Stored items

____

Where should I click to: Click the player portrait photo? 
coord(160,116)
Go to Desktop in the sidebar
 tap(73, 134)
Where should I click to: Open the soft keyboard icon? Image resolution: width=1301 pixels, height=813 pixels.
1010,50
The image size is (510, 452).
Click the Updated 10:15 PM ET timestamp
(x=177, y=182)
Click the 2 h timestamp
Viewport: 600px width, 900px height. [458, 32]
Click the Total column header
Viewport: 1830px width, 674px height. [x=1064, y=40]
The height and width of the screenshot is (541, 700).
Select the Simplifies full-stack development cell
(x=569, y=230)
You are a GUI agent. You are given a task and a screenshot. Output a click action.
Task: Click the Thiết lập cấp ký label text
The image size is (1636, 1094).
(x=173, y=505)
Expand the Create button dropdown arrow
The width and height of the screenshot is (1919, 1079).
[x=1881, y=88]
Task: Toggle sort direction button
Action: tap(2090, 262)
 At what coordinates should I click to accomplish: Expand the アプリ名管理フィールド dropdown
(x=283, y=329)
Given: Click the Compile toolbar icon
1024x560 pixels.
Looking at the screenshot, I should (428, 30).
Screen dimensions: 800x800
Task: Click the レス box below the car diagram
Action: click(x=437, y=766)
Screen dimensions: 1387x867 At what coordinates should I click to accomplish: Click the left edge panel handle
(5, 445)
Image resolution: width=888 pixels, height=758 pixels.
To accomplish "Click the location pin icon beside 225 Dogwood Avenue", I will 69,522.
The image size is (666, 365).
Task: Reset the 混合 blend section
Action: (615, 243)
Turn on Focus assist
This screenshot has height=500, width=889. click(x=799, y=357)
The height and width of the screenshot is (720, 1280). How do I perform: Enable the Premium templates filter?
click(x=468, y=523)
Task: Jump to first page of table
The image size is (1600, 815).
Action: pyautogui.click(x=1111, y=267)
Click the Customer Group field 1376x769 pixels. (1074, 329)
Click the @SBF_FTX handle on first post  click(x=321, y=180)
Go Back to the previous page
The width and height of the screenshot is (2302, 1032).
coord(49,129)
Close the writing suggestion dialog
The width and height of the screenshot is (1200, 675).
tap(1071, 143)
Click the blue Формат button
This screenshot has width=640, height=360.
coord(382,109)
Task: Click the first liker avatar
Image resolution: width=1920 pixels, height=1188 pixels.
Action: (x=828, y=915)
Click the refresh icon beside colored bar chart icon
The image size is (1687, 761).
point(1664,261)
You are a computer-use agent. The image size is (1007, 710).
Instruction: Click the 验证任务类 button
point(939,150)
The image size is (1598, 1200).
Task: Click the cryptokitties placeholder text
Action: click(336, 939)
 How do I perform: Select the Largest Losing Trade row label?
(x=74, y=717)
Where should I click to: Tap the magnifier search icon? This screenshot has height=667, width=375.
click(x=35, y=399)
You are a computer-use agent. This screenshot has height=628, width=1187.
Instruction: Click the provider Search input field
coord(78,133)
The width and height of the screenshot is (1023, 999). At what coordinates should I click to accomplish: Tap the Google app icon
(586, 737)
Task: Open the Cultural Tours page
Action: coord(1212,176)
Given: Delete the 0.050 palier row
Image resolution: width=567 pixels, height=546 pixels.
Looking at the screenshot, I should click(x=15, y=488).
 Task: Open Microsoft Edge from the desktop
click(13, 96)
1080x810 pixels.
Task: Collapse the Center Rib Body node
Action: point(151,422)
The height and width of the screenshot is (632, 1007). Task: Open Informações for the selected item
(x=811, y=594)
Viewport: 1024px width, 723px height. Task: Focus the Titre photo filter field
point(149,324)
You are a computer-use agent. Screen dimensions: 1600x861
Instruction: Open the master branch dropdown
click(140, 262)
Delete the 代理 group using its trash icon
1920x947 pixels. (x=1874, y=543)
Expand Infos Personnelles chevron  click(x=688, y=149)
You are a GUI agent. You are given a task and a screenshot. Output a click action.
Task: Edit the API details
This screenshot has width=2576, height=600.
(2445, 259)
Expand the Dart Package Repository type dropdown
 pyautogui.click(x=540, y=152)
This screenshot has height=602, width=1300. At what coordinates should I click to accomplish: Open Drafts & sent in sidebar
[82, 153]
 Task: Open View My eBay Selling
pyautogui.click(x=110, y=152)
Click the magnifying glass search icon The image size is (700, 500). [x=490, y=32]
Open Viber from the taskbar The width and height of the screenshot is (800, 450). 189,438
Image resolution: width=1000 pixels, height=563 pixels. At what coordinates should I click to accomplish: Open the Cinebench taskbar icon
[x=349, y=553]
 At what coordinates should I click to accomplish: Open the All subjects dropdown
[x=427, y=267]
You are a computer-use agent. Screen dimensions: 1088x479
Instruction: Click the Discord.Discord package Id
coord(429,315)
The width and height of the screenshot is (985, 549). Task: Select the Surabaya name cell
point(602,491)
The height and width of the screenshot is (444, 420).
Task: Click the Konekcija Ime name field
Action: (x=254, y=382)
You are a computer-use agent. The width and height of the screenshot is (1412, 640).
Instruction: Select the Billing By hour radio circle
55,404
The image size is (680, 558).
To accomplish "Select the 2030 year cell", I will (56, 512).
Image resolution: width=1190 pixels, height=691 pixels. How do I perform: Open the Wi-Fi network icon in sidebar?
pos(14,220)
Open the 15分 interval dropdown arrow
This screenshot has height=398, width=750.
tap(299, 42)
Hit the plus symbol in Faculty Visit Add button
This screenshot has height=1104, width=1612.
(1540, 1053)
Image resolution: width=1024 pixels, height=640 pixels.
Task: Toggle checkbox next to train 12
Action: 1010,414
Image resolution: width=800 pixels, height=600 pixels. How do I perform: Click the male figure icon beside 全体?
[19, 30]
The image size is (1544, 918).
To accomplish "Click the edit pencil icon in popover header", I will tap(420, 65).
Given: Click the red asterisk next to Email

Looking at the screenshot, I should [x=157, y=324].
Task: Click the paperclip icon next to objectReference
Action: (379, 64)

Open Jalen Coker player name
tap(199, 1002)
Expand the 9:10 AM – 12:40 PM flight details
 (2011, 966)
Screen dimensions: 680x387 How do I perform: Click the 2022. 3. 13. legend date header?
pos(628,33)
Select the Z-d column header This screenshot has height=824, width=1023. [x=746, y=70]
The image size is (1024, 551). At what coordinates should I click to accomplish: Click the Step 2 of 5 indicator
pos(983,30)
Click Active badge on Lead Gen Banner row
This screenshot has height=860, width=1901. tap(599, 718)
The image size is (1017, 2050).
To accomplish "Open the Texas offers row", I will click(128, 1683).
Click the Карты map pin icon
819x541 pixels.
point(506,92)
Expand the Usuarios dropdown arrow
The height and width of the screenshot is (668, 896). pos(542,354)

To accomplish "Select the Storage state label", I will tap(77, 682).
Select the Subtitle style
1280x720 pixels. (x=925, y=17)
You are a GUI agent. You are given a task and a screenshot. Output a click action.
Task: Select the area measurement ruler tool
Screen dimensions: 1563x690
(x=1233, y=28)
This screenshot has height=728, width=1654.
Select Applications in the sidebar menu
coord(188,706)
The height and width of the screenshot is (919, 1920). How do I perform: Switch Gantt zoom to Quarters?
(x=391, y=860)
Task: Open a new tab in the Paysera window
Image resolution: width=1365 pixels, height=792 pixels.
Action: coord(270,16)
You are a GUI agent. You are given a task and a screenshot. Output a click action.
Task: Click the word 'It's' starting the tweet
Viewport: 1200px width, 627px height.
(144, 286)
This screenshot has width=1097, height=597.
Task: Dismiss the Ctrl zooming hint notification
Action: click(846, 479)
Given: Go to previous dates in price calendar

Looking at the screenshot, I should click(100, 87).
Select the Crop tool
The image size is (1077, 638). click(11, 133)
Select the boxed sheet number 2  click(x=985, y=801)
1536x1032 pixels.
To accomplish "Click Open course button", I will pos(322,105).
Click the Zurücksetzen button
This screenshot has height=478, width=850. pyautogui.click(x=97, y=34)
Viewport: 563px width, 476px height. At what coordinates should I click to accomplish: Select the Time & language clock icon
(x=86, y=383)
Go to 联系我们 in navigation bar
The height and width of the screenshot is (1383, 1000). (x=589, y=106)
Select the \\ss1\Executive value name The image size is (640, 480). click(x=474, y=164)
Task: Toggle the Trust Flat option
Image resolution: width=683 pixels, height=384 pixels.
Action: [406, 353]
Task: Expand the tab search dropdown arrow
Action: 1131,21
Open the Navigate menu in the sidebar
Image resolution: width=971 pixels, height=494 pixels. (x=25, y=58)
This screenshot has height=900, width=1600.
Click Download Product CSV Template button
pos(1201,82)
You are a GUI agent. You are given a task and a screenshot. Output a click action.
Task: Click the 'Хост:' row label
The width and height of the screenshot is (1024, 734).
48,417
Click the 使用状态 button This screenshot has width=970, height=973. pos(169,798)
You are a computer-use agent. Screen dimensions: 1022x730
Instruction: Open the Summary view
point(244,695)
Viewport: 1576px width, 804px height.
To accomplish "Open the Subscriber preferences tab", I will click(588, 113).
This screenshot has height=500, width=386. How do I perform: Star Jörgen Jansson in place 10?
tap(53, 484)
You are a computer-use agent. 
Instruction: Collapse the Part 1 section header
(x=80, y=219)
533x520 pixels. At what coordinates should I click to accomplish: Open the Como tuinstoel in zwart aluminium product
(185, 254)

____

• _WHAT THE TASK ASKS_: From the preceding records, count the lines where "first" occurs and reply with the number only.

• _EXERCISE ANSWER_: 3